Ingwamza went, Cuff limping behind. The sun would rise any minute now. It was light enough to make out colors. Cuff saw that Ingwamza, in describing herself as a baboon-woman, had been quite literal, despite the size, general proportions, and posture of a human being. Her body, but for the greenish-yellow hair and the short tail, might have passed for that of a human being, if you weren't too particular. But the astonishing head with its long bluish muzzle gave her the ap­pearance of an Egyptian animal-headed god. Cuff wondered vaguely if the 'fene abantu were a race of man-monkey hy­brids. That was impossible, of course. But he'd seen so many impossible things in the last couple of days.
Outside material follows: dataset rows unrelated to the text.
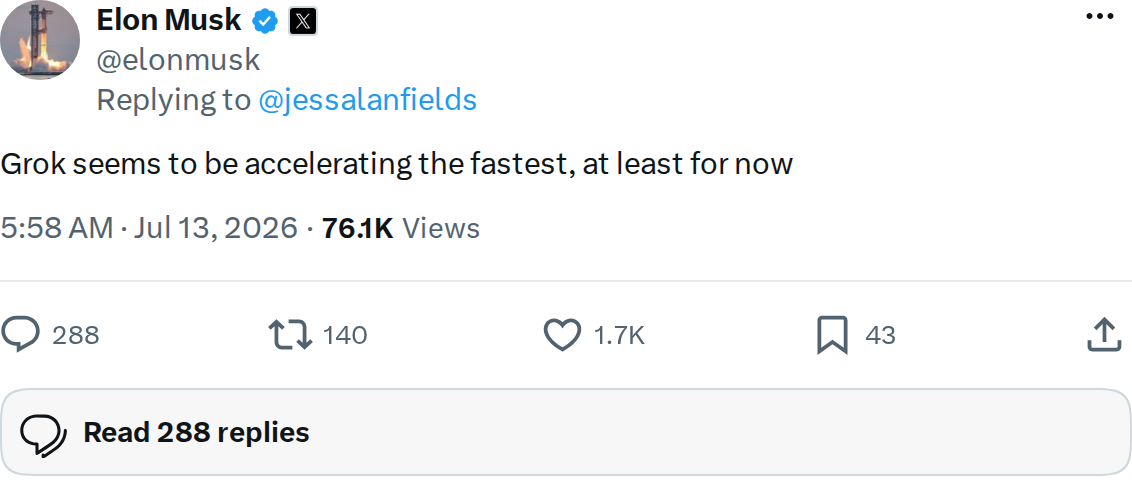
Task: Like the post with the heart icon
Action: tap(562, 335)
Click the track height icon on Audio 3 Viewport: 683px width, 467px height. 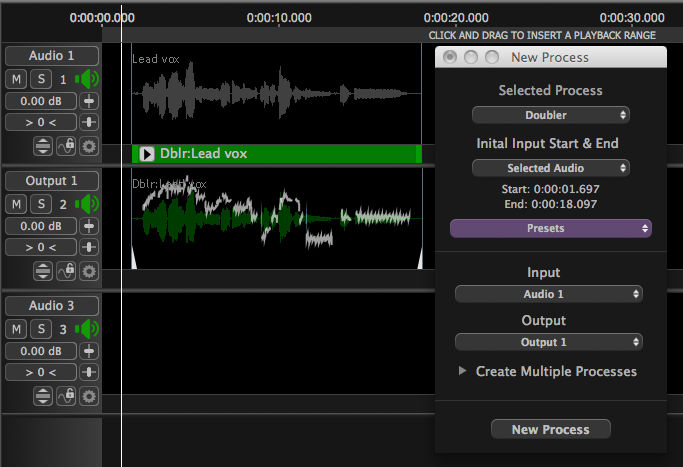coord(43,396)
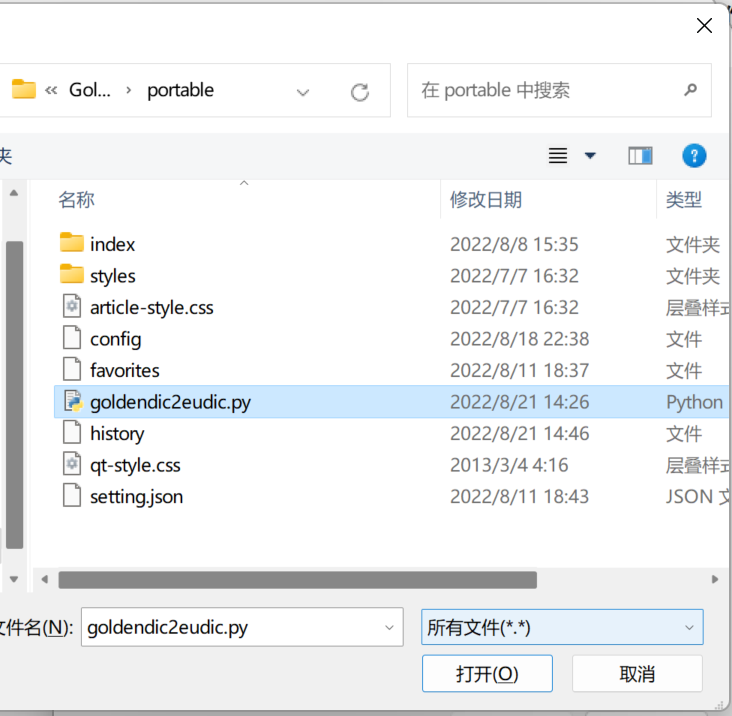Select the setting.json file
Screen dimensions: 732x716
click(136, 497)
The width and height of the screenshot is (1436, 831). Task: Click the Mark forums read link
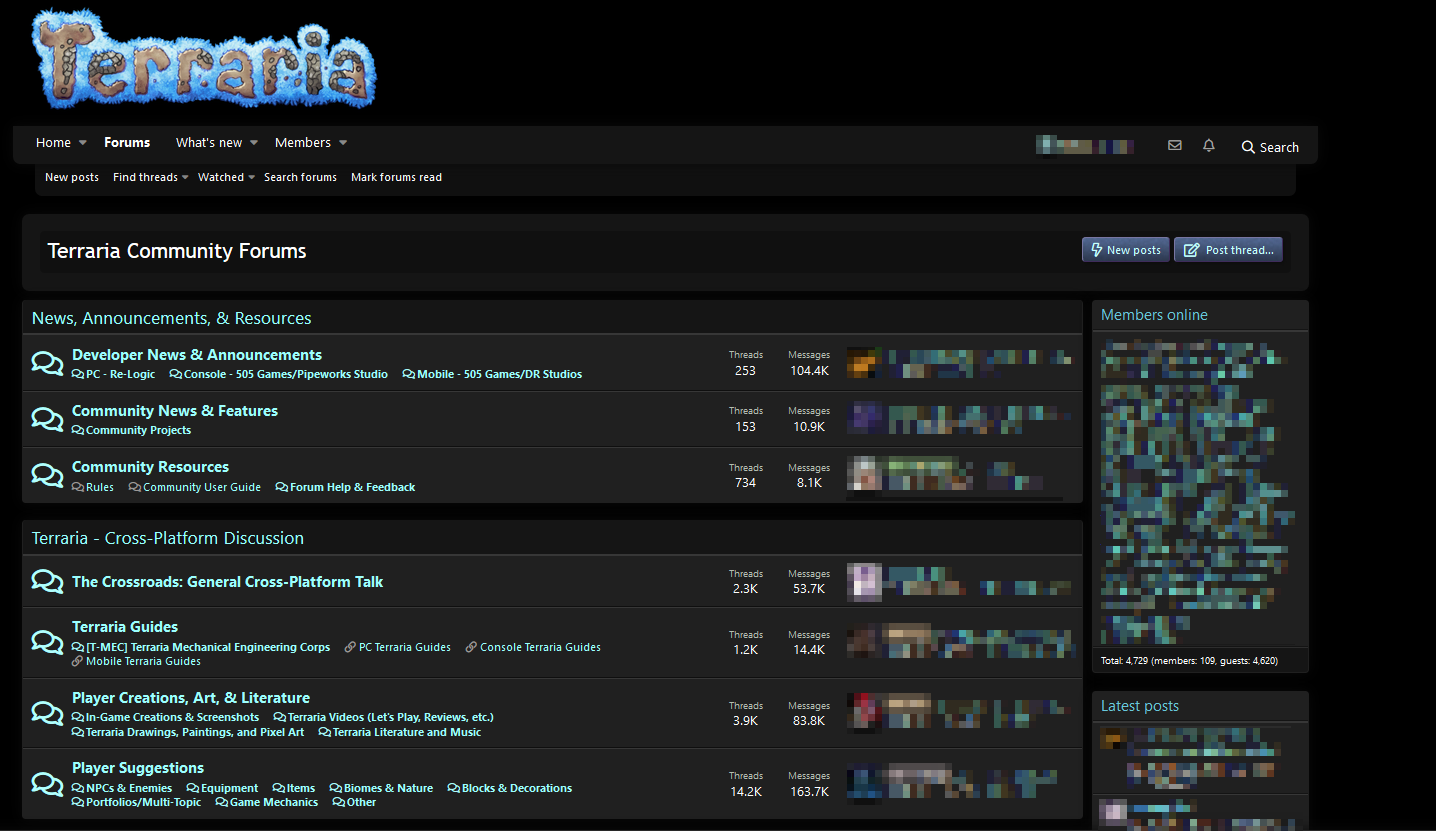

She looked back at him. "We shall arrive in an hour or two. I'm sleepy." She yawned. Cuff repressed a shudder at the sight of four canine teeth big enough for a leopard. Ingwamza could tear the throat out of a man with those fangs as easily as biting the end off a banana. And he'd been using his most hectoring colonial-administrator tone on her in the dark!

He made a resolve never to speak harshly to anybody he couldn't see.

Ingwamza pointed to a carroty baobab against the sky. "Izew kamagene wabantu." They had to wade a little stream to get there. A six-foot monitor lizard walked across their path, saw them, and disappeared with a scuttle.

The 'fene abantu lived in a village much like that of any Bantu people, but the circular thatched huts were smaller and cruder. Baboon people ran out to peer at Cuff and to feel his clothes. He gripped his rifle tightly. They didn't act hostile, but it gave you a dashed funny feeling. The males were larger than the females, with even longer muzzles and bigger tusks.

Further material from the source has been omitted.